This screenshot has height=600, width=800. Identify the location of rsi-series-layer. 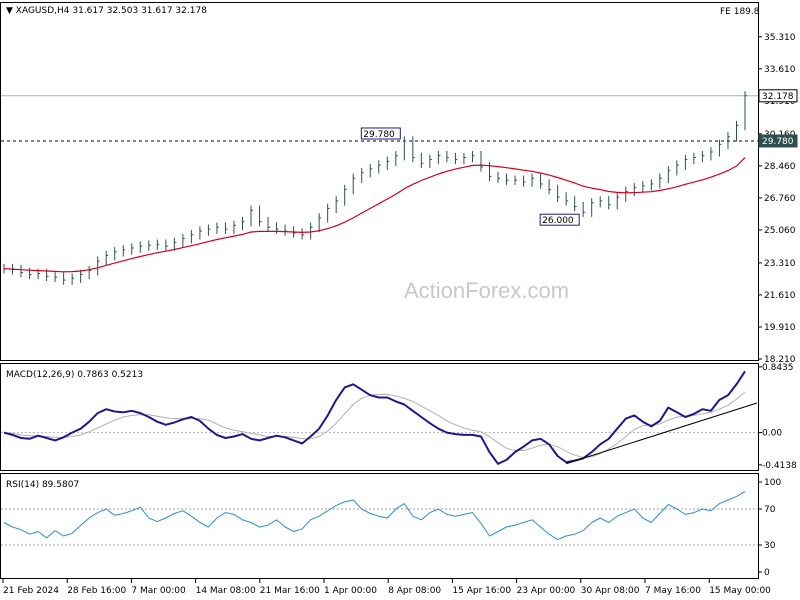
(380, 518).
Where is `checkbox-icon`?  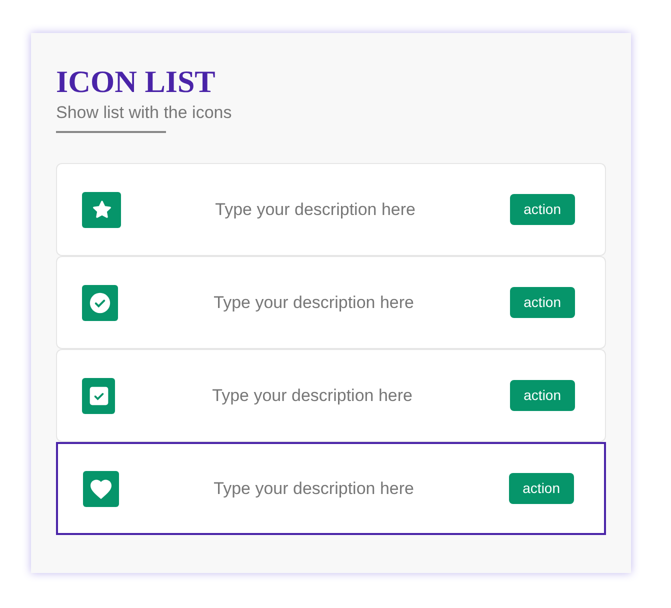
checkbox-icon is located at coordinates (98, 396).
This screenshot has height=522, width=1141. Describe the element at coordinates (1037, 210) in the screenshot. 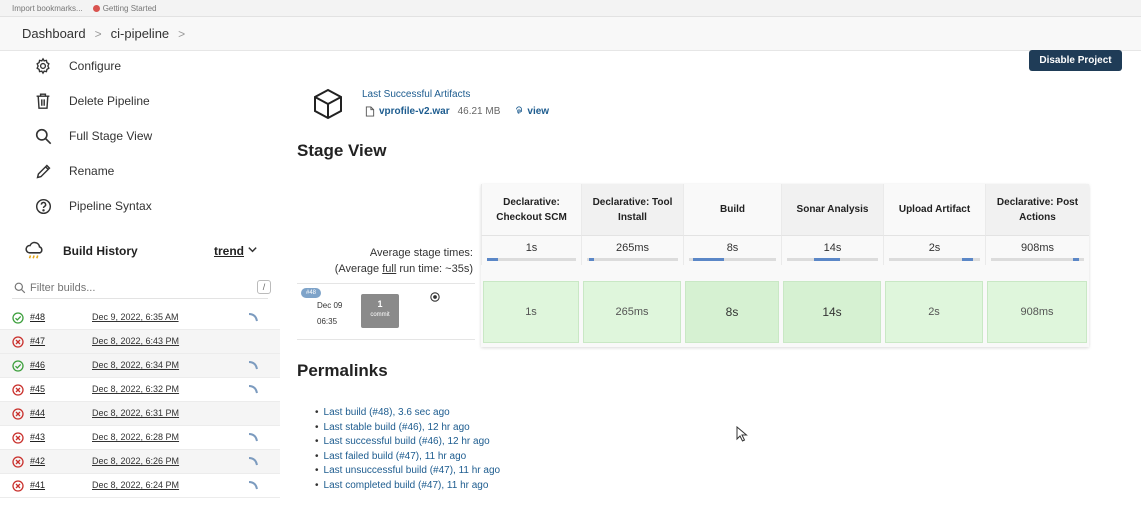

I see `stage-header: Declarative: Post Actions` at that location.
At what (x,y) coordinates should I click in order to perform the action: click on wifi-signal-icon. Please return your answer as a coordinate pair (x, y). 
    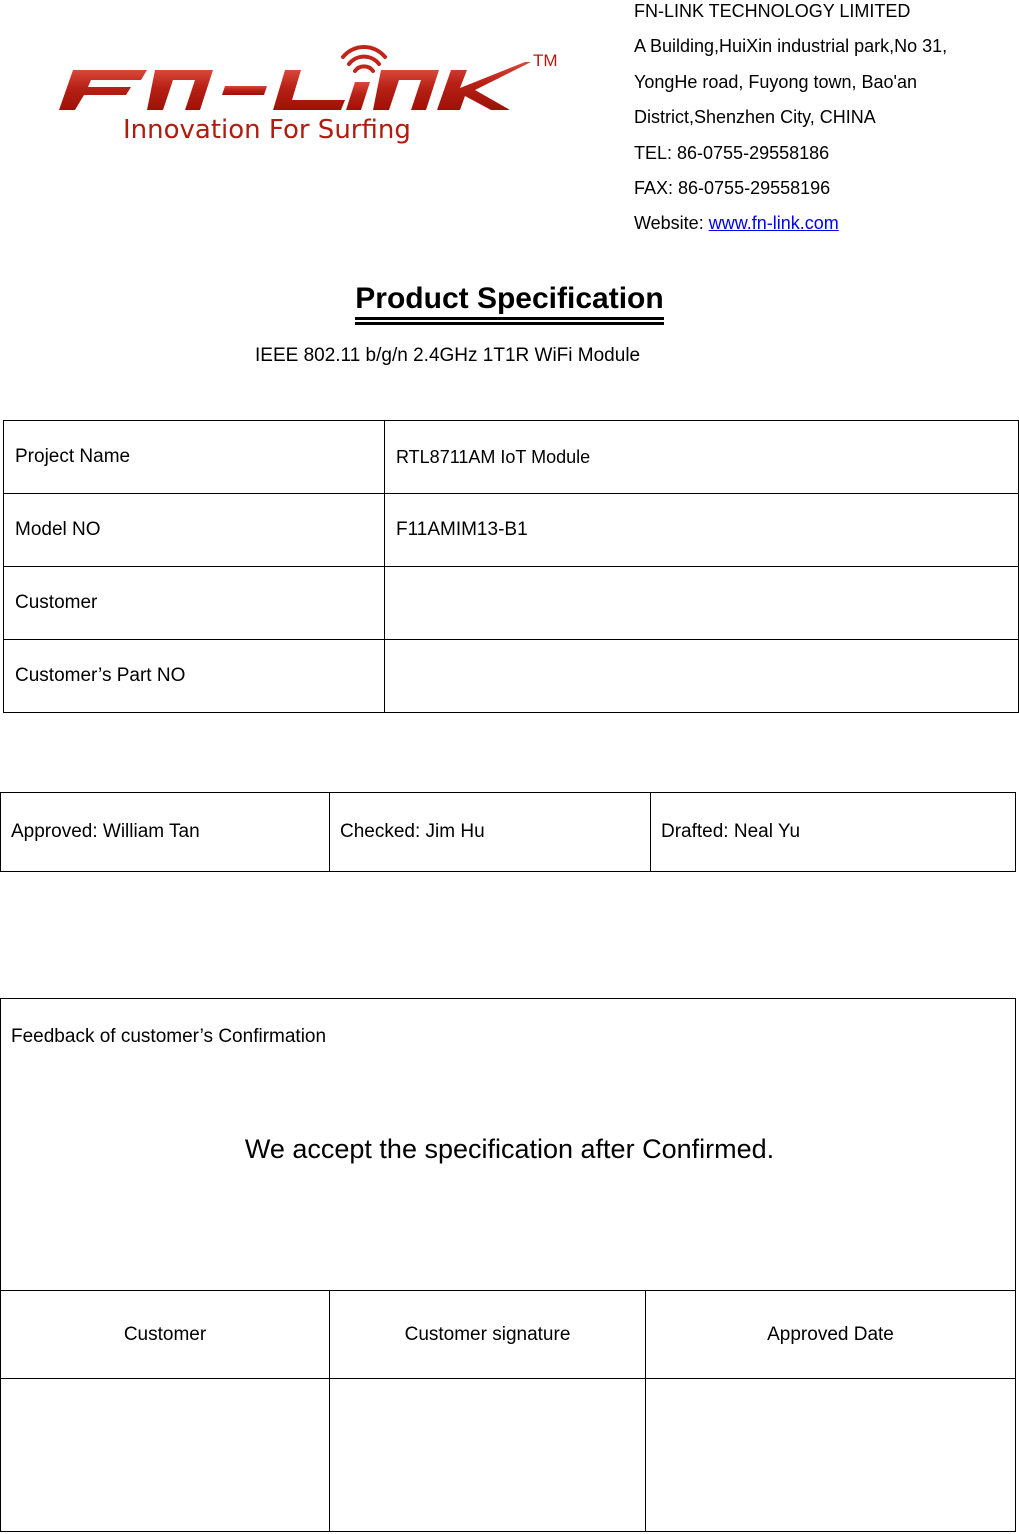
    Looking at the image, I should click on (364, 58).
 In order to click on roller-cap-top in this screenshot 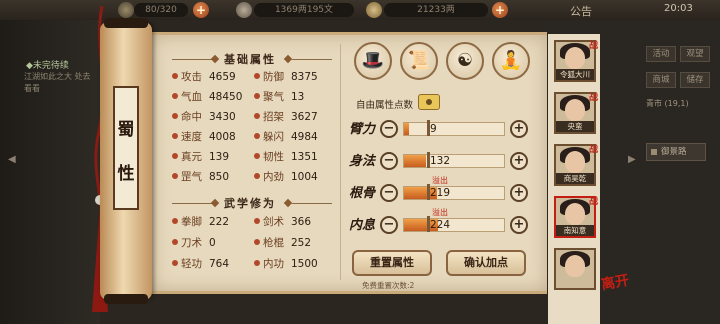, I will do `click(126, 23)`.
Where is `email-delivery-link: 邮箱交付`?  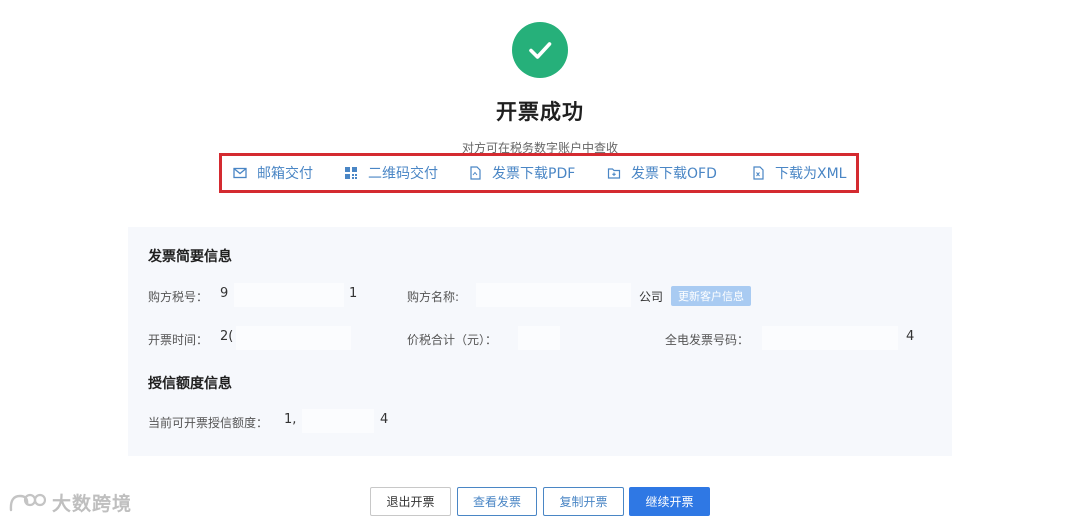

■ ■ ■ ■

*Task description:*
Reproduce the listing word for word, from its first line through the line containing "Looking at the". Omit the pictures.

*Output for this task:*
This screenshot has height=600, width=800. Identify the location of rsi-series-layer. 
(380, 518).
Where is `checkbox-icon`?  
checkbox-icon is located at coordinates (98, 396).
This screenshot has height=522, width=1141. Describe the element at coordinates (1037, 210) in the screenshot. 

I see `stage-header: Declarative: Post Actions` at that location.
At what (x,y) coordinates should I click in order to perform the action: click on wifi-signal-icon. Please return your answer as a coordinate pair (x, y). 
    Looking at the image, I should click on (364, 58).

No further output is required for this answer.